# Extracted entries
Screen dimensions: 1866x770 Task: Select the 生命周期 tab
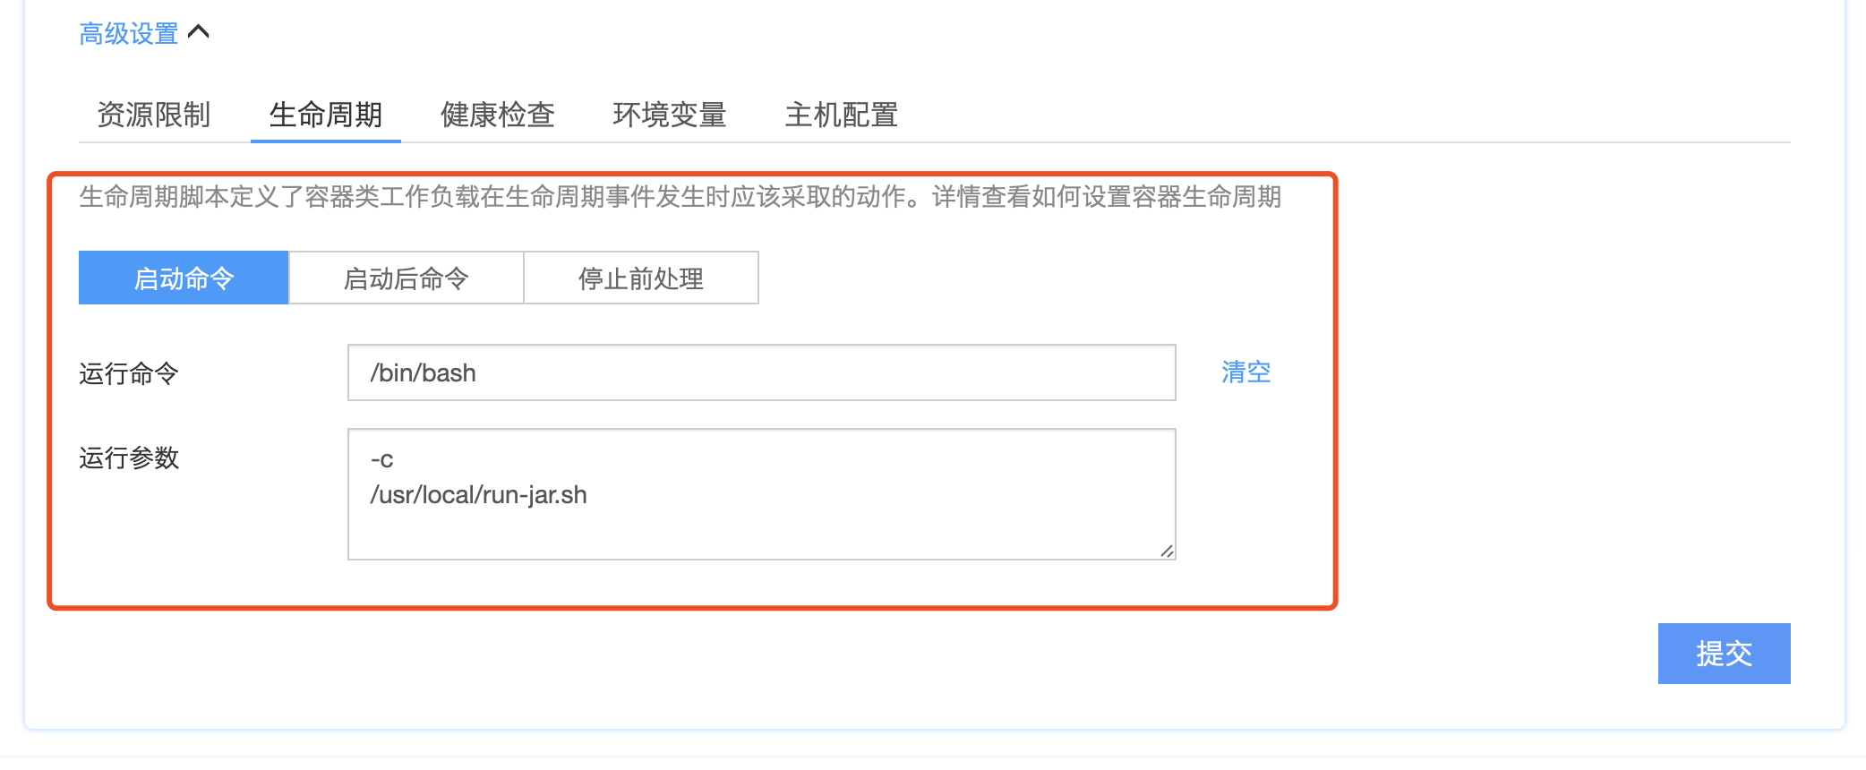pos(326,115)
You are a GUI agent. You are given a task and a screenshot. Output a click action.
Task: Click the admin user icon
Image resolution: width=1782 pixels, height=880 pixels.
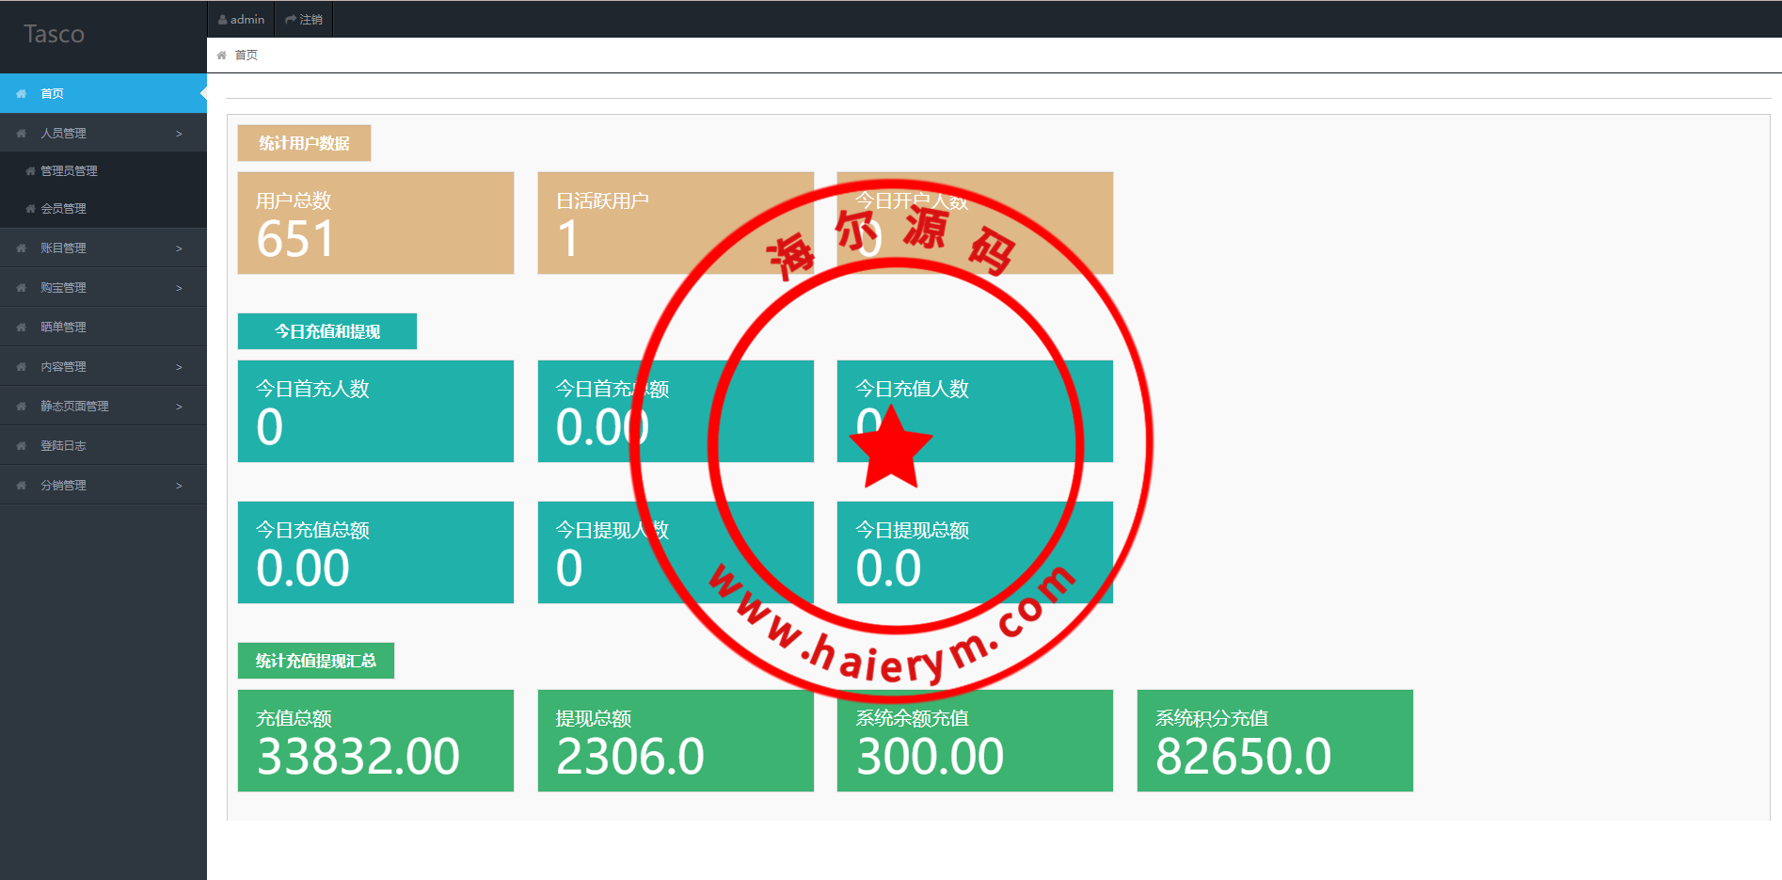[223, 20]
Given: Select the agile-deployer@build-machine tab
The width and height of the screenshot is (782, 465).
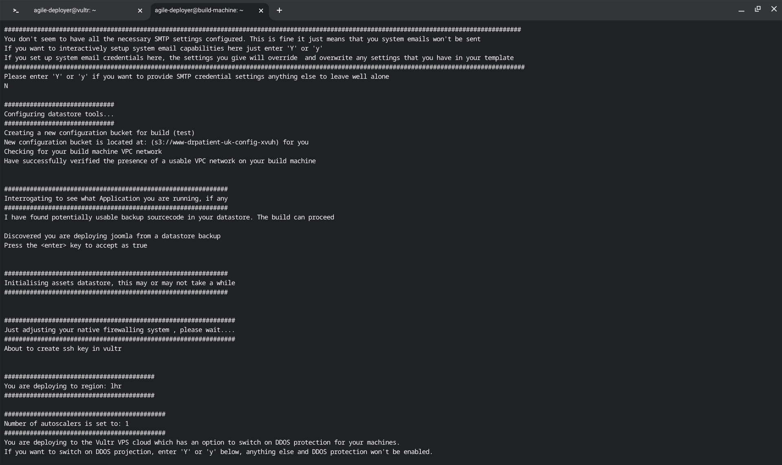Looking at the screenshot, I should click(199, 11).
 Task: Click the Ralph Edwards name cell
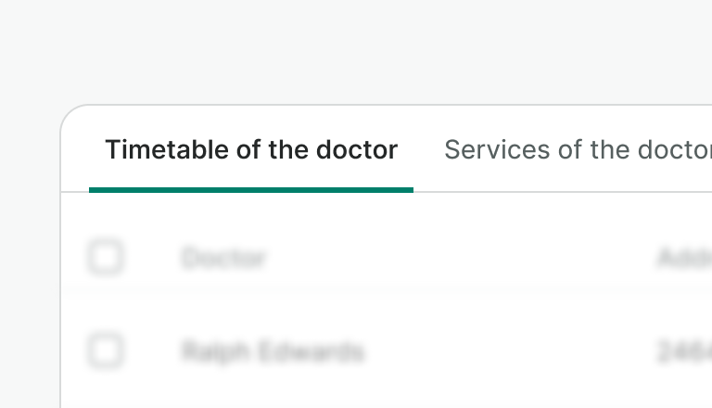click(x=273, y=352)

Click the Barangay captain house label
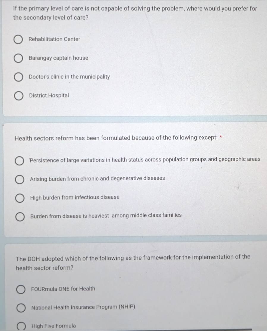click(x=58, y=58)
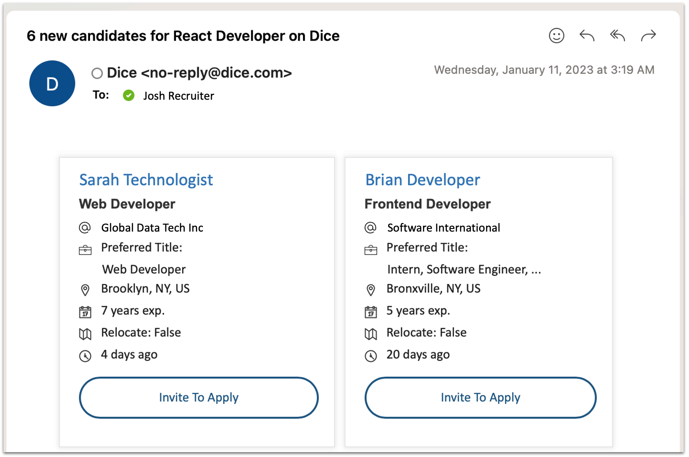Invite Brian Developer to apply
The image size is (689, 457).
[480, 397]
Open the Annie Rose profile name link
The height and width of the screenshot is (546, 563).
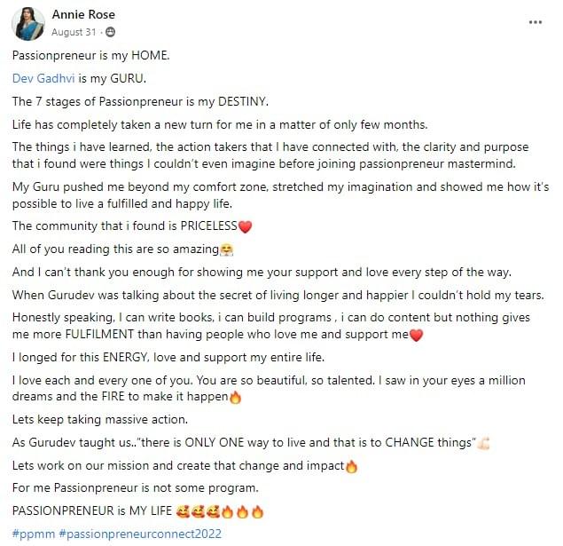click(83, 15)
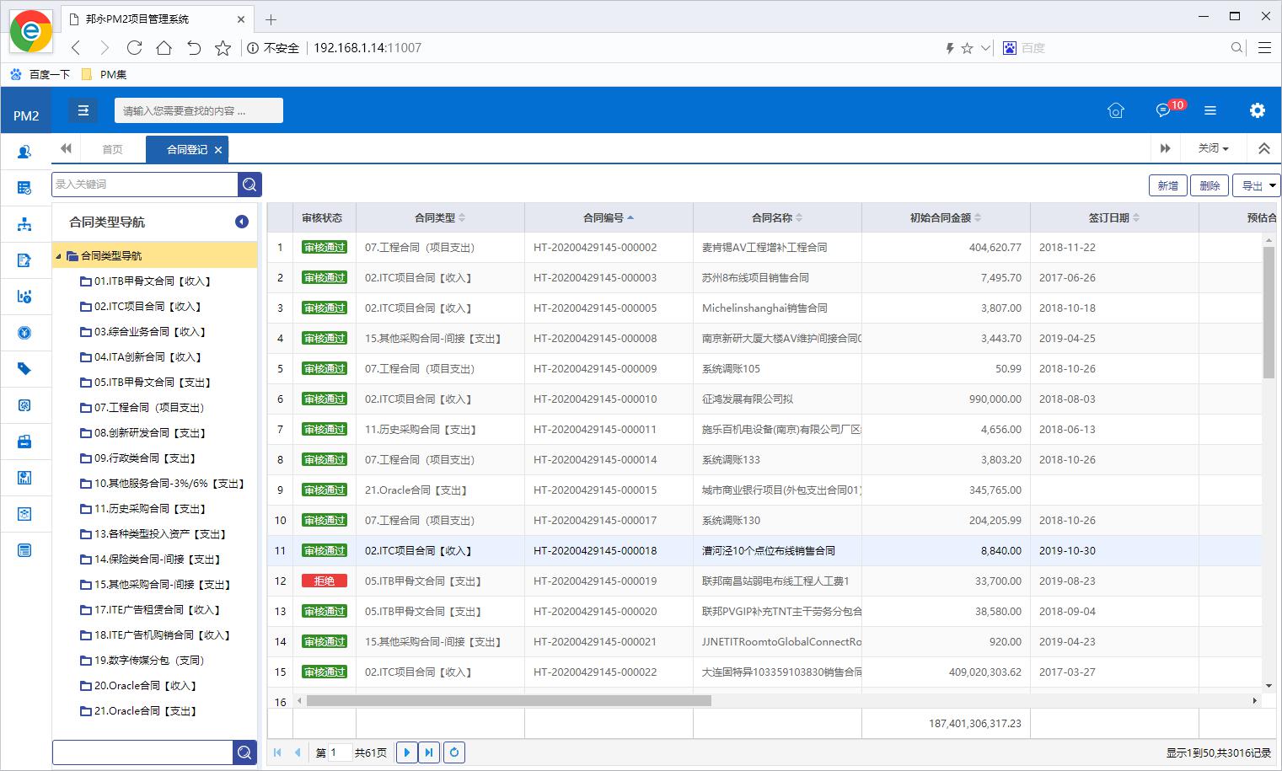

# What to do
Everything in the listing except the pictures must be reproduced exactly.

# Task output
Screen dimensions: 1866x770 Task: Select the 生命周期 tab
pos(326,115)
You are a GUI agent. You are given a task and a screenshot. Output a click action.
Task: Click the admin user icon
Image resolution: width=1782 pixels, height=880 pixels.
[223, 20]
Given: Select the agile-deployer@build-machine tab
The width and height of the screenshot is (782, 465).
Looking at the screenshot, I should click(199, 11).
 Task: Click the Ralph Edwards name cell
click(x=273, y=352)

Click the Barangay captain house label
click(x=58, y=58)
Invite Brian Developer to apply
The image size is (689, 457).
[480, 397]
Open the Annie Rose profile name link
The height and width of the screenshot is (546, 563).
click(83, 15)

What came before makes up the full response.